Where lucid imagination meets workmanlike hand-craftmanship, you get a masterclass in indie filmmaking and low-budget world building. A work of "pure cinema"—characters are endeared to us via silent moments and still closeups, combined with Buster Keaton-informed action sequences that have us instinctually worried for the performers carrying out the stunts. My heart was thumping throughout this 90-minute fever dream.
It's not difficult to make the case for "Fury Road" as the best entry in this series, but for me "Road Warrior" will always loom the largest. George Miller infuses his drive-in movie premise with a Leone-esque sense of minimalism and widescreen scope.
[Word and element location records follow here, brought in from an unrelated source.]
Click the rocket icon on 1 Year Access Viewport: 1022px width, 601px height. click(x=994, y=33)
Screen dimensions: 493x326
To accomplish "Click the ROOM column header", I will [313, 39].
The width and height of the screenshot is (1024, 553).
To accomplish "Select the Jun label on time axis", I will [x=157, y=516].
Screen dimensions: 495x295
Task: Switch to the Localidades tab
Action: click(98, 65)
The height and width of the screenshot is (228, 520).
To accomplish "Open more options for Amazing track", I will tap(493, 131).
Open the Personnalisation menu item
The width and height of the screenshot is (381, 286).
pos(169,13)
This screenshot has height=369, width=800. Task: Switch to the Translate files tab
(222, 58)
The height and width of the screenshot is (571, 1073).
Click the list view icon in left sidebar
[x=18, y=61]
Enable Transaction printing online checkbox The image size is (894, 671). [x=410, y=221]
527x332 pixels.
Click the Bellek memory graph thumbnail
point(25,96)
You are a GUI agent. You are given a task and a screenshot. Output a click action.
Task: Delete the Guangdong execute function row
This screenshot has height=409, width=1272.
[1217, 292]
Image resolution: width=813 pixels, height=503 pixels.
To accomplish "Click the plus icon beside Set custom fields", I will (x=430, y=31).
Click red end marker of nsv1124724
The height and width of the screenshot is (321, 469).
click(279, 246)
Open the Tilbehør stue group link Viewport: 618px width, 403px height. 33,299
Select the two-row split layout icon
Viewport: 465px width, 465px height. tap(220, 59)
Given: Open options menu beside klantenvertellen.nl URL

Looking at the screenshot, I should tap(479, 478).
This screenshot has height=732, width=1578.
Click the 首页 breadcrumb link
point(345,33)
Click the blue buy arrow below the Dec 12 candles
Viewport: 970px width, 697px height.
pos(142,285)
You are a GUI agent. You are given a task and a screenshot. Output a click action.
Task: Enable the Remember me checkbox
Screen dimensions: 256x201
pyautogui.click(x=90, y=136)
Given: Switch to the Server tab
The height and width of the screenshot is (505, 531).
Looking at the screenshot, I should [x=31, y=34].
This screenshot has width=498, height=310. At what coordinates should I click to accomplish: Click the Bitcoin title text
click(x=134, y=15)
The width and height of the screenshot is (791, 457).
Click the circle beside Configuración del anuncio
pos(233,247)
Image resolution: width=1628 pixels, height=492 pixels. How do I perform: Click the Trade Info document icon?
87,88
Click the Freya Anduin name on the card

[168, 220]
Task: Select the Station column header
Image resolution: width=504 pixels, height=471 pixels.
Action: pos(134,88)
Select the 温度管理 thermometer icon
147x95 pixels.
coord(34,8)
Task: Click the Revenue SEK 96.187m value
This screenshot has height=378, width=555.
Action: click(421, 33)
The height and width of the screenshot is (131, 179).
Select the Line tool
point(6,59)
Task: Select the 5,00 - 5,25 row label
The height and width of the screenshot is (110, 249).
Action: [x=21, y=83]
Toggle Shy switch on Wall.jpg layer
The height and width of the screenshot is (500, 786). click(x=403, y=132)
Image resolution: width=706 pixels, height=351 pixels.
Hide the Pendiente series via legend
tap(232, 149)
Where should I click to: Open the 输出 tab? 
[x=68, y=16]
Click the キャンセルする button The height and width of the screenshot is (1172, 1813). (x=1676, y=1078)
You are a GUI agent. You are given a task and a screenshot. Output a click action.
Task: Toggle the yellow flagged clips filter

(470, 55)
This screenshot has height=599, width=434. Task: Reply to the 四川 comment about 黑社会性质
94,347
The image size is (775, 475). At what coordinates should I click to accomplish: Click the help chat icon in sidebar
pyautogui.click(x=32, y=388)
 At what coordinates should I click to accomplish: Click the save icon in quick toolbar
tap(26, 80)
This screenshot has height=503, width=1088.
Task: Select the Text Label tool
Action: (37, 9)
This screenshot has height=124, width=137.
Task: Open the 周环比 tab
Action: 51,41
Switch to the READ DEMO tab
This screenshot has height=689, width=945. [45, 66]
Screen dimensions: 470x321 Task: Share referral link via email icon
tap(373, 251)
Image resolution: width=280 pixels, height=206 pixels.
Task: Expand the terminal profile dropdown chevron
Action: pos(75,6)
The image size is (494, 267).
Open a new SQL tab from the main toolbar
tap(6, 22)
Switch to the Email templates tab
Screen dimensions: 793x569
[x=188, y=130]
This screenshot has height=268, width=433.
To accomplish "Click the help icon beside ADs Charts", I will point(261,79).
His DIY gumption and technical innovation form a perfect marriage onscreen, and Mel? What can I say about Mel Gibson in this film - his performance remains iconic.
Better stunts, better pace and faster editing. The universe gets expanded and Mad Max looks even more grittier and downbeat than ever before. The car stunts are more detailed and gruesome and the violence wildly over-the-top with villains seemingly stolen from a Berlin love parade festival.
Miller did the opposite of a traditional sequel: narrowed and distilled instead of expanding. The ambiguous, amoral world unexplained. The stoic, silent anti-hero. It works. Overshadowing the original, he finds here the balance between his UNIQUE talent for prop & visual based character storytelling and paced, worthful action that make Road Warrior a fine, iconic western on wheels.